◆ **READING TEXT**:
--

Round 4 — chain arches
- ch 1, sc in outer sc of petal, ch 5 — repeat around to make 12 ch-5 arches. Join.
Round 5 — alternating fans/connectors
- Into every other ch-5 arch work (sc, ch1, hdc, 5 dc, hdc, ch1, sc) (large fan).
- Into the remaining arches work (sc, ch 3, sc) (small connector).
- Repeat alternating around. Join.
Round 6 — tall loops row
- ch 1, sc in first sc, ch 7, sc in next sc — repeat across (12 ch-7 loops). Join.
Round 7 — top fans
- In each ch-7 loop work: (sc, ch2, 3 dc, ch2, sc) — narrow top fan. Join.
Round 8 — create 6 corner points (hex shape)
You have 12 top-fan spaces. Make corners in every 2nd top-fan to get 6 corners.
- Into top fan #1 — work (3 dc); into top fan #2 — work (3 dc, ch 3, 3 dc) (corner); repeat this [3dc][corner] pattern around.
- Join with sl st.
Round 9 — tidy sc round (joinable)
- ch 1, sc evenly around motif; work 3 sc into each corner ch-3. Join and fasten off.
- Block motif to square/hexagon measuring your target W.
Notes: if Round 8 feels confusing, think simply: place a corner every other top fan so you end with six corners evenly spaced.

3) How many motifs do you need (S / M / L example)
Using blocked motif width W = 10 cm as example.
Decide finished bust (with ease) and crop height in motifs (rows). Example finished bust targets:
- S ≈ 86 cm (34″)
- M ≈ 96 cm (38″)
- L ≈ 106 cm (42″)
Calculate motifs across (full width) = finished bust ÷ W. We usually split front/back.
Example layouts (common crop length ~ 18–22 cm → 2 rows if W=10 cm; 3 rows gives a longer crop):
Small (S) — modest crop
- motifs across full chest ≈ 86 / 10 ≈ 8.6 → use 9 motifs across total (4 front + 5 back or 4+4 with center seam; easier: front = 4, back = 5).
- rows (height) = 2 rows → front panel = 4 × 2 = 8 motifs, back panel = 5 × 2 = 10 motifs.

--

◆ **THE PROBLEM**:
Write the next part of the crochet motif pattern, picking up after its last sentence. The lines after this text have nothing to do with it.

--

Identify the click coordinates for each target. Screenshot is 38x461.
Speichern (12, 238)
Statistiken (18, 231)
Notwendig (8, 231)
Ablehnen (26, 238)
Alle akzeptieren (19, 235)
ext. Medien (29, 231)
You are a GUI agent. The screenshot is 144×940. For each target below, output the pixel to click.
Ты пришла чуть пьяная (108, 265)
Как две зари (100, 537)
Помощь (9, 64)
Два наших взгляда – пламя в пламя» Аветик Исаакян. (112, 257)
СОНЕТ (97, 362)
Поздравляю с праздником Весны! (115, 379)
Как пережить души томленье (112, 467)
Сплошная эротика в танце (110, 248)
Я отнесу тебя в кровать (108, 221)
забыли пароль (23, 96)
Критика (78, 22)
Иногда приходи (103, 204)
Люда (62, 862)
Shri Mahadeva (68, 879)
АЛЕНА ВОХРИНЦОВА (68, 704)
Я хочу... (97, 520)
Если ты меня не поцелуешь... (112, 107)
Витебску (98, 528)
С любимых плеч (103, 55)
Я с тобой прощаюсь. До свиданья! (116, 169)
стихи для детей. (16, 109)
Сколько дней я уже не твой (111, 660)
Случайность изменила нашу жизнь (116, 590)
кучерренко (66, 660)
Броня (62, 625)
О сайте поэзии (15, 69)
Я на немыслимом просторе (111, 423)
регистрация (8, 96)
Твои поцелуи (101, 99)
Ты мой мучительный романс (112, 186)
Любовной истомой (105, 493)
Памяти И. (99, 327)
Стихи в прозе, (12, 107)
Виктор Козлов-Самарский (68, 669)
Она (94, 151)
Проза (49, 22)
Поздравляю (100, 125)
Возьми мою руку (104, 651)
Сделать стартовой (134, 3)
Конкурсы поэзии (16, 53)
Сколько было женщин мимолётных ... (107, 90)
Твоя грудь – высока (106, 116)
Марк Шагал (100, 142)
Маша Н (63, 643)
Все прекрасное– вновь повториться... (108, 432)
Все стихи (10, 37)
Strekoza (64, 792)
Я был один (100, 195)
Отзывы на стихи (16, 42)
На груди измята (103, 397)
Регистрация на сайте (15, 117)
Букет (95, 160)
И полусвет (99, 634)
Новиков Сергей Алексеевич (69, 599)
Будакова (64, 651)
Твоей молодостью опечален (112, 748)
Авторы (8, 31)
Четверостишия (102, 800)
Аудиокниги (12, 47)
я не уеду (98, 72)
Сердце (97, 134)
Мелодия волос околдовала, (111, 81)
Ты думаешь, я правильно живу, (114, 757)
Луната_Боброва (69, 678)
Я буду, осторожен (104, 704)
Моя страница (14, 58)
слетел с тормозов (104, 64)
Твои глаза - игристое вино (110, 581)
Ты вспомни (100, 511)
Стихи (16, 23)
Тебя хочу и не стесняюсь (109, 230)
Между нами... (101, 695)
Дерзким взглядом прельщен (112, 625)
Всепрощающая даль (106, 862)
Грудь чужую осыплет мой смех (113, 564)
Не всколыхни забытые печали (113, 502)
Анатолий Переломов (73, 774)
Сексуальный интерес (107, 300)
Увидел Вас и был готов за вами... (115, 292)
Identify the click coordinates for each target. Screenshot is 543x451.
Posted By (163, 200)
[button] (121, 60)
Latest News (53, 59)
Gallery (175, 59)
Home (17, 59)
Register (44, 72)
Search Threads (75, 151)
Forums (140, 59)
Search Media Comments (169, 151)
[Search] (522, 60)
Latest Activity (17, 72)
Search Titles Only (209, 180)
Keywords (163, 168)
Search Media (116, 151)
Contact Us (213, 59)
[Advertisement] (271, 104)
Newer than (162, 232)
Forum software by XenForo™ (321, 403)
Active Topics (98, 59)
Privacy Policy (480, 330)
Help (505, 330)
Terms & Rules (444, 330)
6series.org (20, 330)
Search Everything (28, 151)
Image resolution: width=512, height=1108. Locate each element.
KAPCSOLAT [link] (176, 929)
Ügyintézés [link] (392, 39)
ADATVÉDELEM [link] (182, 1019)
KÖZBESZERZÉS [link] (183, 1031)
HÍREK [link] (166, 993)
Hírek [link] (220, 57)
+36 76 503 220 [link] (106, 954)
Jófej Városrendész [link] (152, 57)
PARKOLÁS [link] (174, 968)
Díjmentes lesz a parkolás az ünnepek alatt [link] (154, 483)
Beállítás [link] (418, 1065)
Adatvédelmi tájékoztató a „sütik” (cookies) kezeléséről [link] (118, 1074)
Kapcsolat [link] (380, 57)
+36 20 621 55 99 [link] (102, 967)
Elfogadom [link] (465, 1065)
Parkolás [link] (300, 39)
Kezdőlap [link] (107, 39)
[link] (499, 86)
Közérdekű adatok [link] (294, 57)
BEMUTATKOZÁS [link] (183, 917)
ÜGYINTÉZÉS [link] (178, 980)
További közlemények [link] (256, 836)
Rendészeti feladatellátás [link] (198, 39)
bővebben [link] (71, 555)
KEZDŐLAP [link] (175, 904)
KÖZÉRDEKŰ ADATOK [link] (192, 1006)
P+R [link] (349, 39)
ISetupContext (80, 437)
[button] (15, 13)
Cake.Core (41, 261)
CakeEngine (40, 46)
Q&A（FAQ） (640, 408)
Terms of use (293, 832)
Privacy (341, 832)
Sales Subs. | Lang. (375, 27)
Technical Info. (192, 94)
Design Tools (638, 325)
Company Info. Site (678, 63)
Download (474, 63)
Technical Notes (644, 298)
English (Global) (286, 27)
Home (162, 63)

--

◆ **TASK RESPONSE**:
- total motifs ≈ 18, plus 2–4 extras for straps/adjustments → ~20 motifs.
Medium (M)
- across ≈ 96 / 10 ≈ 9.6 → use 10 motifs across (front 5, back 5).
- rows = 2 → front = 5 × 2 = 10, back = 5 × 2 = 10 → total 20 + extras → ~22–24 motifs.
Large (L)
- across ≈ 106 / 10 ≈ 10.6 → use 11 motifs across (front 5 + back 6).
- rows = 2–3 depending on desired crop length (2 rows = short crop; 3 rows = longer).
- If 2 rows: front 5×2=10 + back 6×2=12 → 22 motifs (+ extras). If you want more length use 3 rows: 5×3 + 6×3 = 33 motifs.
⚠️ If your blocked motif W ≠ 10 cm, use this formula:
- motifs_across_total = round(finished_bust_cm / W)
- front_motifs = round(motifs_across_total / 2)
- rows = round(desired_height_cm / W)
- total motifs = motifs_across_total × rows (then split into front/back)
4) Join motifs — options
Recommended: Join-As-You-Go (JAYG)
Join on the final sc round (Round 9):
JAYG quick script (where joining happens):
- On the new motif’s Round 9 when you come to a side that will touch a finished neighbor:
- Instead of plain
scin that stitch, do:sc in your motif st, ch 1, sl st into the corresponding sc (or corner sc) of the finished motif, ch 1. - Continue your sc round. For corners that meet two neighbors, sl st into both neighbors’ corner ch-3 spaces symmetrically.
- Instead of plain
- Work the first row left to right; for the second row, join each new motif to the motif above and the one to the left as you go.
Tips:
- Pin neighbors before joining to make alignment precise.
- If seams feel tight, make the sl st joins looser or use ch-2 instead of ch-1 for more slack.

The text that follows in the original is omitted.